Consumer tech moved into the space that healthcare left open. People measure their sleep, sometimes well, sometimes poorly, through wearables, phone apps, and bedside devices. Apple, Google, and the broader consumer market have helped make sleep feel “countable,” something worth paying attention to. That is genuine progress.
But the next step is where things break. If a patient sees a steady decline in deep sleep reported by their watch across six months, there is typically no clinical pathway for that signal. Most primary care practices are not designed to receive it. Physicians often have little training in interpreting it. Insurers are rarely arranged to pay for the time and work needed to investigate it.
The data is available, but what is missing is the machinery that turns data into insights and care.
So, patients end up doing the interpretation themselves, usually with mixed results, and often while surrounded by wellness content that ranges from thoughtful to careless. That gap is not a consumer problem. It is a medical one.
What Medicine Needs To Do
This case is more practical than it might sound. Medicine does not need to swallow the entire consumer wearable world to take sleep seriously. It needs to do four concrete things.

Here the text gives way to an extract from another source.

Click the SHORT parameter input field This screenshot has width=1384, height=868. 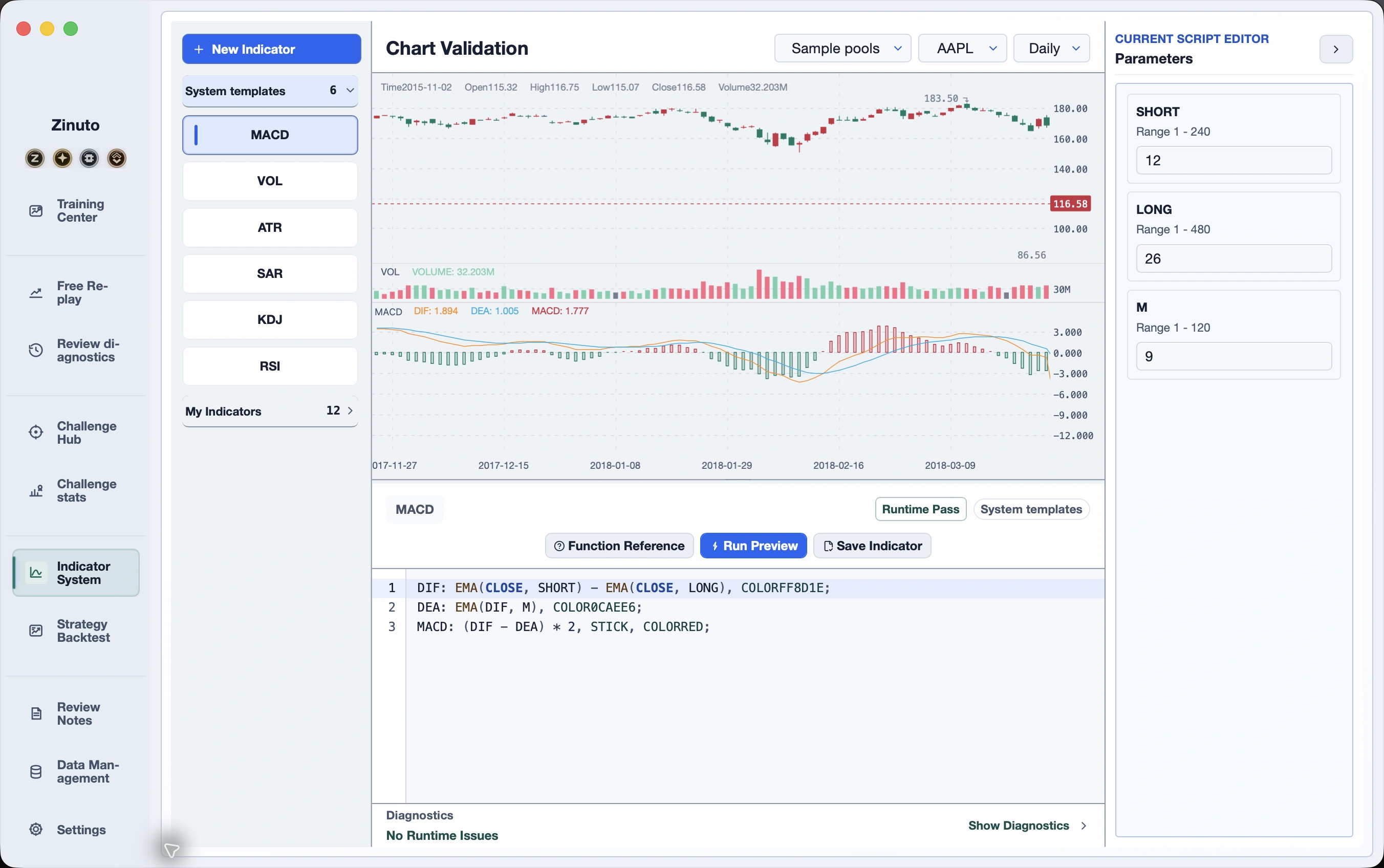tap(1234, 160)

First, bring validated sleep measurement into routine primary care, right alongside the other vitals. At population scale, the tools already exist for smartphone-based measurement, clinical-grade bedside sensors, and standardized aggregation of wearable data that has been benchmarked against polysomnography. The science is not the bottleneck. Reimbursement, workflow, and training are.

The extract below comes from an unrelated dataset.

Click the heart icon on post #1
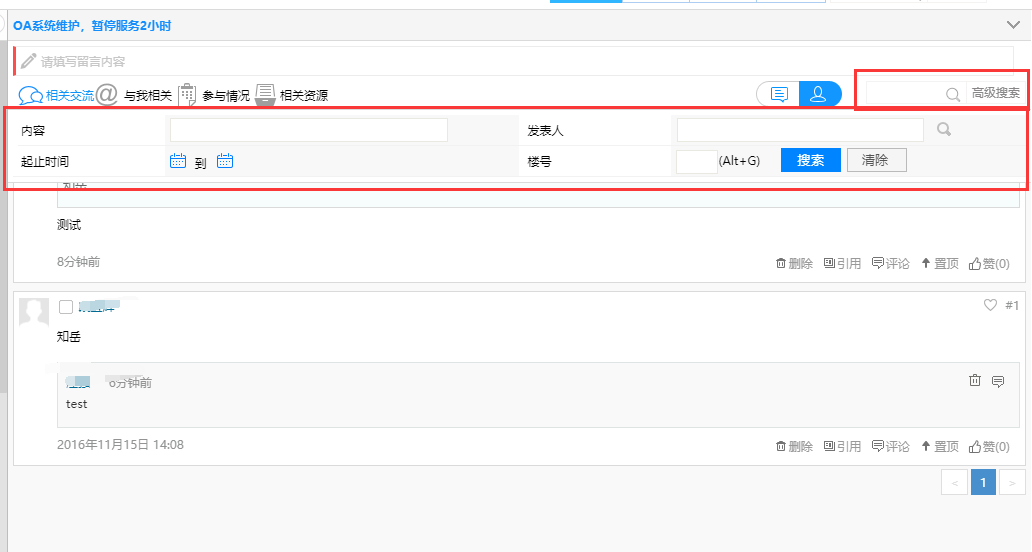The height and width of the screenshot is (552, 1032). (x=991, y=305)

Second, screen consistently for the three most common, most underdiagnosed sleep disorders, obstructive sleep apnea, chronic insomnia and Restless Legs Syndrome, especially in groups where prevalence is high. Primary care is an obvious home for this, but so are obesity medicine, cardiology, endocrinology, mental health, and women’s health. None of these areas do it reliably today.

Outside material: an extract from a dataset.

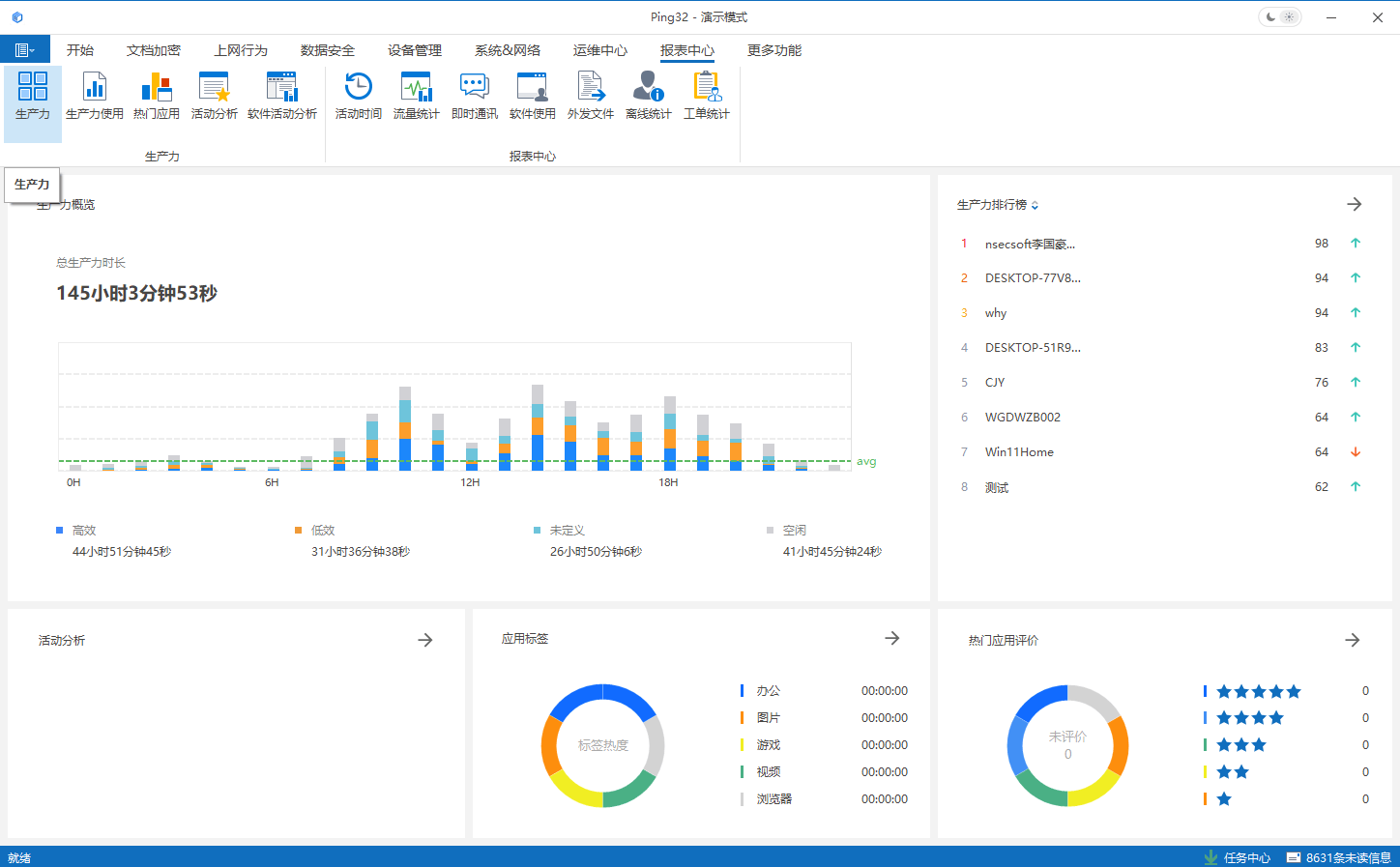Screen dimensions: 1400x867
Task: Click the 流量统计 icon
Action: (x=416, y=96)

Third, build a referral and treatment path that functions. When sleep measurement points toward a clinical problem, there has to be somewhere for a patient to go. That means more sleep medicine capacity, broader access to CBT-I, and tighter collaboration between sleep specialists and the rest of the care team. Right now, the route often runs through too few sleep labs and even fewer sleep doctors or behavioral sleep clinicians, which leaves patients waiting or never getting seen. Capacity needs to expand.
Fourth, treat the sleep data people already collect as a legitimate input. Tens of millions of Americans track sleep every night. The data quality varies, and the interpretation is often uncertain, yes. Still, the signal gets much clearer when you add validated measurement and clinical context. That is made easier through high-quality harmonization tools. When a patient walks into an appointment carrying months of self-collected data, they are doing work the system has not formally asked anyone to do. Medicine should take that seriously.
The science is sufficiently advanced. What is left is the operational work of sorting the wheat from the chaff, creating workflows, defending reimbursement, training clinicians, expanding capacity, and treating sleep with the same gravity we have given other vital signs for a century.
Sleep is also an obvious entry point to a larger question. How should medicine leverage the power of continuous physiological signals in everyday care? Sleep is becoming easier to measure, deeply consequential, felt personally, and it has one of the widest gaps between what we know and what we do.
If the healthcare system cannot figure out how to measure and respond to sleep—something universal, intuitive to patients, and supported by uncontested evidence—then the larger promise of preventive medicine driven by physiological data looks shaky. We are past arguing about whether sleep matters. We are past proving the technology can measure it. The question that remains is simpler, and harder: is medicine willing to treat sleep like the vital sign it is?
This one has been ‘slept on’ long enough.
Colin Lawlor is the founder and CEO of Sleep.ai, where he has spent more than a decade developing validated sleep measurement and intelligence technologies.